As the mercury level soars, Chennai is increasingly feeling the pinch of water shortage.

With the levels in reservoirs coming down, plastic pots have begun to descend from the lofts of many households — after nearly a decade.

Chennai faced its last grave water situation in 2004 after the four major reservoirs dried up from lack of rains.

This summer, while the Cholavaram reservoir has gone bone-dry, the other reservoirs in Poondi, Chembarambakkam and Red Hills have only 21 per cent of their total capacity. The current storage will ensure water supply to the city for one or two months.

Residents in some areas have been perplexed for the past few days as they are either receiving less water or getting supply on alternate days. Many apartment complexes have put up notices asking residents to use water judiciously.

B. Karthik, a resident of Mylapore, said: “I use the hand pump to draw water. Since Thursday, the supply has become erratic. I am getting water on alternate days. We use water from the borewell to fill the gap. I bought more plastic pots to store water.”

Residents of Saidapet, Adyar, Mandaveli and Old Washermenpet express similar woes. S. Premavathy of Srinivasapuram, Thiruvanmiyur, said she had started saving one or two pots of water to manage the crisis as piped water supply had dipped since April. “I depend completely on Metrowater’s supply for the family’s needs. I have not been getting water in the sump for a few days now. If I knew the timings of water supply, I could at least store water in advance or buy water if I have to,” she said.
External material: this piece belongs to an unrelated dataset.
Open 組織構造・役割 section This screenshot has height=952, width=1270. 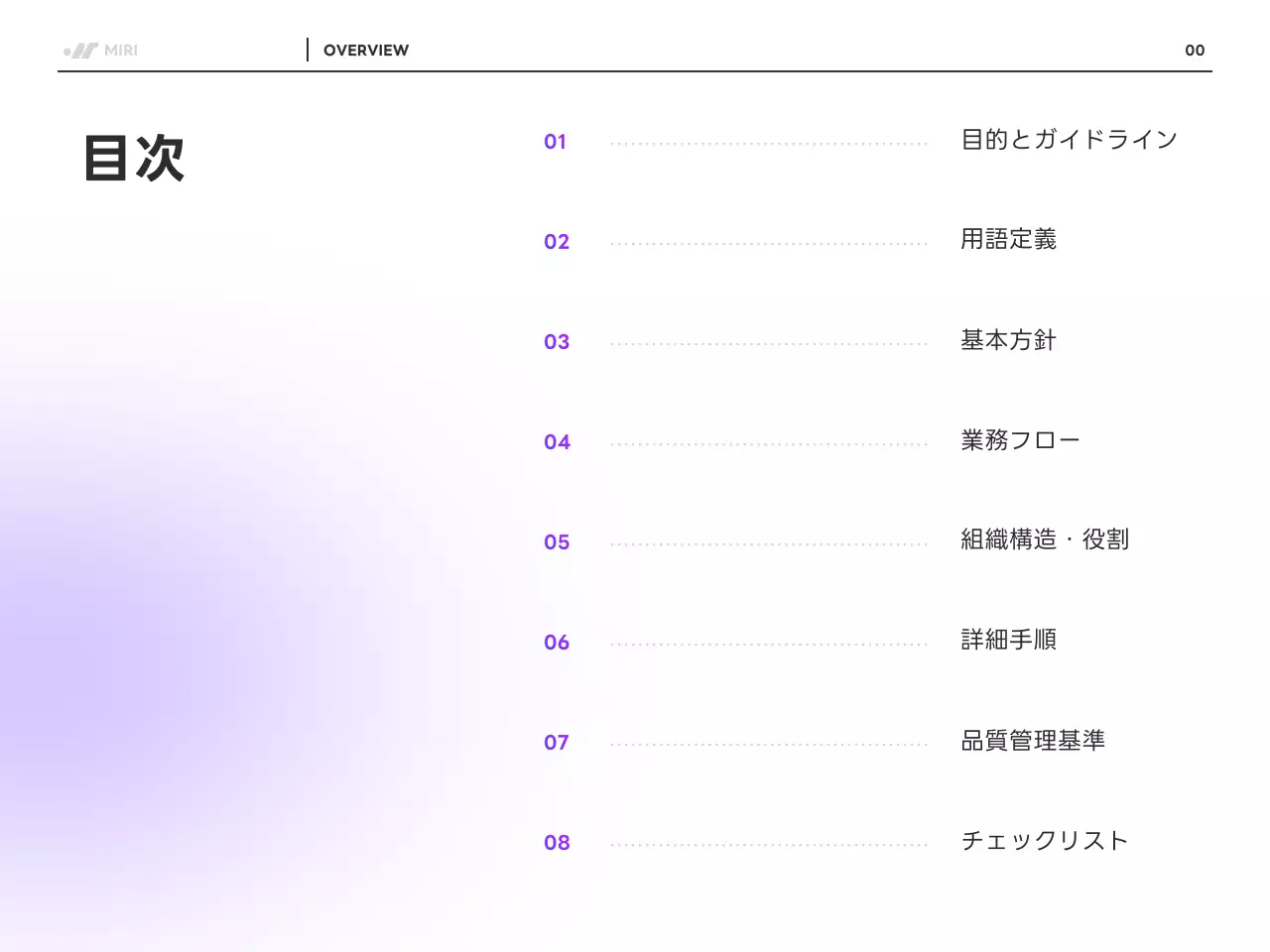(1045, 540)
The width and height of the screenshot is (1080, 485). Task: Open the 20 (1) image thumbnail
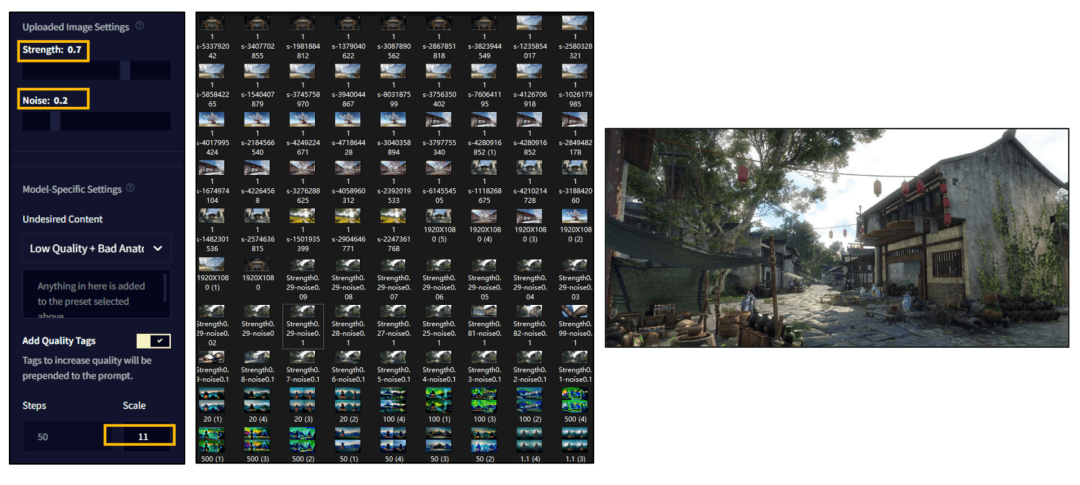211,404
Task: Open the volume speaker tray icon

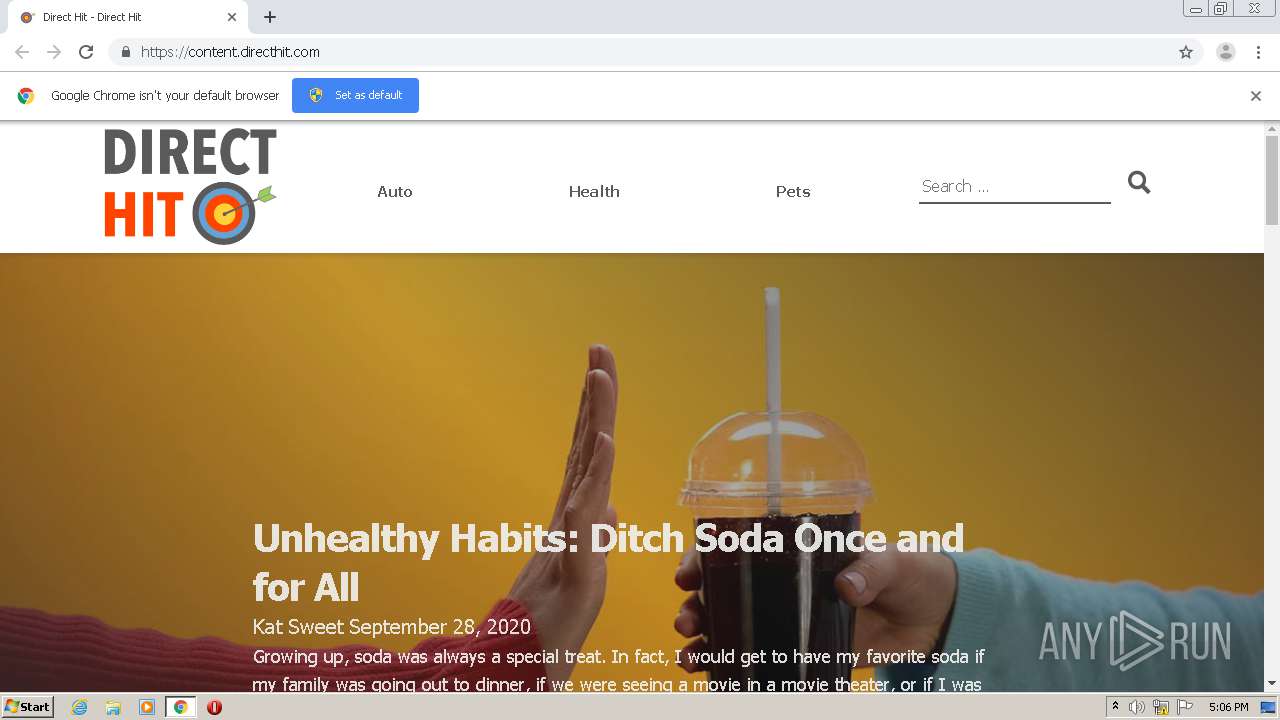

According to sources, a lack of the resource has brought down the volume of drinking water supplied to the city. Every day, the city receives a supply of water, which is at least 150 million litres lesser than the usual 830 mld.

Besides the fast-depleting levels in the reservoirs, which have not been replenished for several months now, the recent suspension of water discharge from the Kandaleru reservoir in Andhra Pradesh and the Veeranam tank in Cuddalore district has aggravated the water shortage.

Krishna water from Andhra Pradesh served as a lifeline, maintaining the same water level in the city’s reservoirs for eight or nine months. However, the supply was suspended to take up repair work of the damaged portion of the Kandaleru Poondi canal, which transports the water to Chennai, at Ubbalamadugu near Varadapalayam.

To overcome the water crisis, Chennai Metrowater is tapping groundwater sources in the well fields that it owns in Tamaraipakkam, Minjur and Poondi.

However, officials of Chennai Metrowater denied that the city was being provided with drinking water on alternate days.

“We have only reorganised water distribution in seven zones as water has to be provided from a different source. When one locality gets more water, the neighbouring areas will get less water,” said an official.

As part of its contingency plan, Metrowater has sunk 240 borewells and hand pumps across the city.

Besides the water supplied from desalination plants in Nemmeli and Minjur, nearly 50 mld are being drawn from well fields and an aquifer in the Veeranam well field. By mid-June, an additional 50 mld would be sourced from the Neyveli belt.

In the past few weeks, the water agency’s ‘dial for water’ is also receiving more calls. The number of tanker trips has increased to 2,400 trips per day, 400 more than the usual number. “We are putting up an additional filling point in Sholinganallur and reviving the one in Triplicane to meet the demand,” the official added.